Telehealth Brings Clinicians into Children’s Worlds
Perhaps one of the most unexpected benefits of paediatric telehealth has been insight.
Children show clinicians their bedrooms, introduce pets and share parts of their everyday lives. The device camera becomes their eyes. This visibility can deepen rapport and provide contextual understanding that may not emerge in a clinic room.
Attendance has improved as well. Families no longer need to coordinate siblings, navigate traffic or manage school schedules. Parents join sessions from workplaces or while travelling. Services have been delivered to remote and even overseas locations.
For children requiring consistent therapy, avoiding missed weeks can prevent significant setbacks.
Demonstrating Outcomes
As a care provider, Eat Speak Learn understands that value for money must be clearly demonstrated.

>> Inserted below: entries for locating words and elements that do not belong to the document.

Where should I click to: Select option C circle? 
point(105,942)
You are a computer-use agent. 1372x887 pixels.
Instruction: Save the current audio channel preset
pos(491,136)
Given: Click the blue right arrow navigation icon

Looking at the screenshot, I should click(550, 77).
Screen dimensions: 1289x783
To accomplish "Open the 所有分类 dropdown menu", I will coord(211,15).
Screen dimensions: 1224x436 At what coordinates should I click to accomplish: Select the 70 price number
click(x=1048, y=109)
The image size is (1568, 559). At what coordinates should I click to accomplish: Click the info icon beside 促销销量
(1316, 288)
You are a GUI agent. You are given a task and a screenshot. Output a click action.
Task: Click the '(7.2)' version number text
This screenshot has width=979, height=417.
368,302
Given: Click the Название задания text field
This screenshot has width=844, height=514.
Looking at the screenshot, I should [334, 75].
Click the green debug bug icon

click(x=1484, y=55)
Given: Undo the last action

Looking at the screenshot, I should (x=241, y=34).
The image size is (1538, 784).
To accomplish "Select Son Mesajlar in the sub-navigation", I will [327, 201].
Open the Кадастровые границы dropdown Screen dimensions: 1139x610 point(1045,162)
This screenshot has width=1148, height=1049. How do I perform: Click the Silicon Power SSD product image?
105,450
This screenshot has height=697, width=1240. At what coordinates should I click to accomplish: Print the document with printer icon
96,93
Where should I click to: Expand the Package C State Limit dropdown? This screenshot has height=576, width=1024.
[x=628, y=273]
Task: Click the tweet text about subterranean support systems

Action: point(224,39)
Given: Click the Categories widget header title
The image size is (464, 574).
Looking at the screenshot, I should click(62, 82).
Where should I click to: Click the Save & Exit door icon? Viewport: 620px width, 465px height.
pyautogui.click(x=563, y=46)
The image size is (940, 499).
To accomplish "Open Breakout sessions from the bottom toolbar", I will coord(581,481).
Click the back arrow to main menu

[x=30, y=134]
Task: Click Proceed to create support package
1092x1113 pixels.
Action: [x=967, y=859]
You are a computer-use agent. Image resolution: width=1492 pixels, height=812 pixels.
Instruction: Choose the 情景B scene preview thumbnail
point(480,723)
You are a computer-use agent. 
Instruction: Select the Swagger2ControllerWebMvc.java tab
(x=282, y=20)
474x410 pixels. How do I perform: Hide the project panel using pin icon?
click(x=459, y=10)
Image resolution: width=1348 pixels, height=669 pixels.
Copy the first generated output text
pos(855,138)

The clinic structures reporting around measurable goals and tangible outcomes. Telehealth is positioned not as a cost-saving shortcut, but as a way to achieve participant goals more efficiently and consistently.
Reducing cancellations is a priority, as missed sessions can undermine progress and budget utilisation. The clinic advocates for stronger communication between case managers and providers to better align financial structures with clinical realities.
The Future of Hybrid Allied Health Delivery
For Eat Speak Learn, telehealth does not replace in-clinic services. It amplifies them.
The most effective model is neither fully virtual nor entirely face-to-face. It is blended. A hybrid approach allows providers to personalise care, extend access and optimise clinician capacity.
Interestingly, some of the clinic’s most reluctant families became telehealth’s strongest advocates once they experienced its benefits. In complex cases, virtual care often proved more powerful than expected.
As more allied health providers embrace structured hybrid models, and as virtual care becomes further embedded in the NDIS landscape, the opportunity to improve access and outcomes continues to grow.
What This Means for Allied Health Providers
Eat Speak Learn’s experience offers a clear message. Telehealth is most effective when it is planned strategically, supported with education, and delivered through a purpose-built healthcare platform.
Hybrid care is not about replacing traditional practice. It is about expanding it.
For allied health clinics seeking to extend their reach, reduce barriers for families and deliver measurable outcomes under the NDIS, a thoughtfully implemented telehealth model can become a powerful extension of care.